> [Task instructions]
Each of the entries should be retyped precisely as it appears.

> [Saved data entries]
^^^^^^^^
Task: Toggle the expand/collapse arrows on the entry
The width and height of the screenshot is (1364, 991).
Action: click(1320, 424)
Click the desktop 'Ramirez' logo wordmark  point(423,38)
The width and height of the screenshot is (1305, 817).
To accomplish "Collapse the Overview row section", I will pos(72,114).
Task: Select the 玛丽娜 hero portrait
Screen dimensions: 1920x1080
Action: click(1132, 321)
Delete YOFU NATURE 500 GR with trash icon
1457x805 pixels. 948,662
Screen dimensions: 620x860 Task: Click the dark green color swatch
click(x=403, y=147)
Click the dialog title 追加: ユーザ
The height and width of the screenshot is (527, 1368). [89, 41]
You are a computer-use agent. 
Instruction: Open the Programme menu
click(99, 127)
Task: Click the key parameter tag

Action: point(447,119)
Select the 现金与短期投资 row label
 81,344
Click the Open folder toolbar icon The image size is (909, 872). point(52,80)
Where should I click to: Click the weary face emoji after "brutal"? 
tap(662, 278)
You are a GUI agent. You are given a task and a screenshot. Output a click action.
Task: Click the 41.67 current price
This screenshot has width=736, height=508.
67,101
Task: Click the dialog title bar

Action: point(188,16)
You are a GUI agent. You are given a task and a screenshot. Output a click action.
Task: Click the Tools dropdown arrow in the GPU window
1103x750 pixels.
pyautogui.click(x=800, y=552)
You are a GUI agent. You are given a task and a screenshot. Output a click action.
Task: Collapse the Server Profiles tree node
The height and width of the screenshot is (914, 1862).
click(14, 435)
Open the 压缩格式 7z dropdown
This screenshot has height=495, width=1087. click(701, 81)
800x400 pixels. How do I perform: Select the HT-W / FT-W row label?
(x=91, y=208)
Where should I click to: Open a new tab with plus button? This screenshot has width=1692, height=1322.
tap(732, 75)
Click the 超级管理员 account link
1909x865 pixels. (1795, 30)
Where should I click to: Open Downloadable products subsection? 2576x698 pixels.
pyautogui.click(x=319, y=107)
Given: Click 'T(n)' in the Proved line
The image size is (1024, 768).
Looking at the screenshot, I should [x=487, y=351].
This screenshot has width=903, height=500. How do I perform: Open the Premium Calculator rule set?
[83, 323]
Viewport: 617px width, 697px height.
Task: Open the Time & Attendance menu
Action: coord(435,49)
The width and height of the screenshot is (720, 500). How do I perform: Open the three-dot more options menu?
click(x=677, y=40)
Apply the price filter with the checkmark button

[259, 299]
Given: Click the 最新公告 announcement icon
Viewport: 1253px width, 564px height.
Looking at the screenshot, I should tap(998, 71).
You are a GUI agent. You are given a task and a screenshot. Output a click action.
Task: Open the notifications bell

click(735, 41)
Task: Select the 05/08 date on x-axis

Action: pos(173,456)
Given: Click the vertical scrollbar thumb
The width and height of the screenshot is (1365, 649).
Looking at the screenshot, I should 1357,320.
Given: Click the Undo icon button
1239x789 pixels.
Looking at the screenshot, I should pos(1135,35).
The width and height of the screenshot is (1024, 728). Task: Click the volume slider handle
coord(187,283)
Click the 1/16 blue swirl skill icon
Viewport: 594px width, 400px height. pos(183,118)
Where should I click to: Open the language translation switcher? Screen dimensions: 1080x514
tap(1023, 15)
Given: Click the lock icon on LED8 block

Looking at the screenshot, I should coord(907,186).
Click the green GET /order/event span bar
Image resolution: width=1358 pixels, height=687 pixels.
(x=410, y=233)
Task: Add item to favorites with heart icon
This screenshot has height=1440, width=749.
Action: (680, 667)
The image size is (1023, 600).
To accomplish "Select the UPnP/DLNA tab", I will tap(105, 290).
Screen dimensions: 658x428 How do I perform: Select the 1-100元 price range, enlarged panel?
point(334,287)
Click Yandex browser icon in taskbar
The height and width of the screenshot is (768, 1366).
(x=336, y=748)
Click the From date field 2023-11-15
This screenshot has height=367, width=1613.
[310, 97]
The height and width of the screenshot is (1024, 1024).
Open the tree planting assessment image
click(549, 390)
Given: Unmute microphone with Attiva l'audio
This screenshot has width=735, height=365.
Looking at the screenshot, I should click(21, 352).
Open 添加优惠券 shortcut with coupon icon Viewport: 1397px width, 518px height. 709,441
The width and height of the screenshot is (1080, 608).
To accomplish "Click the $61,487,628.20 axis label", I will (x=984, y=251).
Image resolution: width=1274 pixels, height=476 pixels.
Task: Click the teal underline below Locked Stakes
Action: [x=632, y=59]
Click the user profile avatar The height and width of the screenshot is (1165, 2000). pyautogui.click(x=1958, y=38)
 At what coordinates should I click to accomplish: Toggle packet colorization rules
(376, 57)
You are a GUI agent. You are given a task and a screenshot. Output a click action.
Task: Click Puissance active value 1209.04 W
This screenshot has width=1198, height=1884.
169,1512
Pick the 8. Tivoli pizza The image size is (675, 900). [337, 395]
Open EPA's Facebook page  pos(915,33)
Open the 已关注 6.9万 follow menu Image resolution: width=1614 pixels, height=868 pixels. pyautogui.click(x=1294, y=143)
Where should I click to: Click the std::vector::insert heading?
^^^^^^^^
> [Task solution]
Task: Toggle the expand/collapse arrows on the entry
The width and height of the screenshot is (1364, 991).
Action: click(1320, 424)
Click the desktop 'Ramirez' logo wordmark  point(423,38)
The width and height of the screenshot is (1305, 817).
To accomplish "Collapse the Overview row section", I will pos(72,114).
Task: Select the 玛丽娜 hero portrait
Screen dimensions: 1920x1080
Action: click(1132, 321)
Delete YOFU NATURE 500 GR with trash icon
1457x805 pixels. 948,662
Screen dimensions: 620x860 Task: Click the dark green color swatch
click(x=403, y=147)
Click the dialog title 追加: ユーザ
The height and width of the screenshot is (527, 1368). [89, 41]
You are a computer-use agent. 
Instruction: Open the Programme menu
click(99, 127)
Task: Click the key parameter tag

Action: point(447,119)
Select the 现金与短期投资 row label
 81,344
Click the Open folder toolbar icon The image size is (909, 872). point(52,80)
Where should I click to: Click the weary face emoji after "brutal"? 
tap(662, 278)
You are a GUI agent. You are given a task and a screenshot. Output a click action.
Task: Click the 41.67 current price
This screenshot has width=736, height=508.
67,101
Task: Click the dialog title bar

Action: point(188,16)
You are a GUI agent. You are given a task and a screenshot. Output a click action.
Task: Click the Tools dropdown arrow in the GPU window
1103x750 pixels.
pyautogui.click(x=800, y=552)
You are a GUI agent. You are given a task and a screenshot. Output a click action.
Task: Collapse the Server Profiles tree node
The height and width of the screenshot is (914, 1862).
click(14, 435)
Open the 压缩格式 7z dropdown
This screenshot has height=495, width=1087. click(701, 81)
800x400 pixels. How do I perform: Select the HT-W / FT-W row label?
(x=91, y=208)
Where should I click to: Open a new tab with plus button? This screenshot has width=1692, height=1322.
tap(732, 75)
Click the 超级管理员 account link
1909x865 pixels. (1795, 30)
Where should I click to: Open Downloadable products subsection? 2576x698 pixels.
pyautogui.click(x=319, y=107)
Given: Click 'T(n)' in the Proved line
The image size is (1024, 768).
Looking at the screenshot, I should [x=487, y=351].
This screenshot has width=903, height=500. How do I perform: Open the Premium Calculator rule set?
[83, 323]
Viewport: 617px width, 697px height.
Task: Open the Time & Attendance menu
Action: coord(435,49)
The width and height of the screenshot is (720, 500). How do I perform: Open the three-dot more options menu?
click(x=677, y=40)
Apply the price filter with the checkmark button

[259, 299]
Given: Click the 最新公告 announcement icon
Viewport: 1253px width, 564px height.
Looking at the screenshot, I should tap(998, 71).
You are a GUI agent. You are given a task and a screenshot. Output a click action.
Task: Open the notifications bell

click(735, 41)
Task: Select the 05/08 date on x-axis

Action: pos(173,456)
Given: Click the vertical scrollbar thumb
The width and height of the screenshot is (1365, 649).
Looking at the screenshot, I should 1357,320.
Given: Click the Undo icon button
1239x789 pixels.
Looking at the screenshot, I should pos(1135,35).
The width and height of the screenshot is (1024, 728). Task: Click the volume slider handle
coord(187,283)
Click the 1/16 blue swirl skill icon
Viewport: 594px width, 400px height. pos(183,118)
Where should I click to: Open the language translation switcher? Screen dimensions: 1080x514
tap(1023, 15)
Given: Click the lock icon on LED8 block

Looking at the screenshot, I should coord(907,186).
Click the green GET /order/event span bar
Image resolution: width=1358 pixels, height=687 pixels.
(x=410, y=233)
Task: Add item to favorites with heart icon
This screenshot has height=1440, width=749.
Action: (680, 667)
The image size is (1023, 600).
To accomplish "Select the UPnP/DLNA tab", I will tap(105, 290).
Screen dimensions: 658x428 How do I perform: Select the 1-100元 price range, enlarged panel?
point(334,287)
Click Yandex browser icon in taskbar
The height and width of the screenshot is (768, 1366).
(x=336, y=748)
Click the From date field 2023-11-15
This screenshot has height=367, width=1613.
[310, 97]
The height and width of the screenshot is (1024, 1024).
Open the tree planting assessment image
click(549, 390)
Given: Unmute microphone with Attiva l'audio
This screenshot has width=735, height=365.
Looking at the screenshot, I should click(21, 352).
Open 添加优惠券 shortcut with coupon icon Viewport: 1397px width, 518px height. 709,441
The width and height of the screenshot is (1080, 608).
To accomplish "Click the $61,487,628.20 axis label", I will (x=984, y=251).
Image resolution: width=1274 pixels, height=476 pixels.
Task: Click the teal underline below Locked Stakes
Action: [x=632, y=59]
Click the user profile avatar The height and width of the screenshot is (1165, 2000). pyautogui.click(x=1958, y=38)
 At what coordinates should I click to accomplish: Toggle packet colorization rules
(376, 57)
You are a GUI agent. You are given a task and a screenshot. Output a click action.
Task: Click Puissance active value 1209.04 W
This screenshot has width=1198, height=1884.
169,1512
Pick the 8. Tivoli pizza The image size is (675, 900). [337, 395]
Open EPA's Facebook page  pos(915,33)
Open the 已关注 6.9万 follow menu Image resolution: width=1614 pixels, height=868 pixels. pyautogui.click(x=1294, y=143)
Where should I click to: Click the std::vector::insert heading?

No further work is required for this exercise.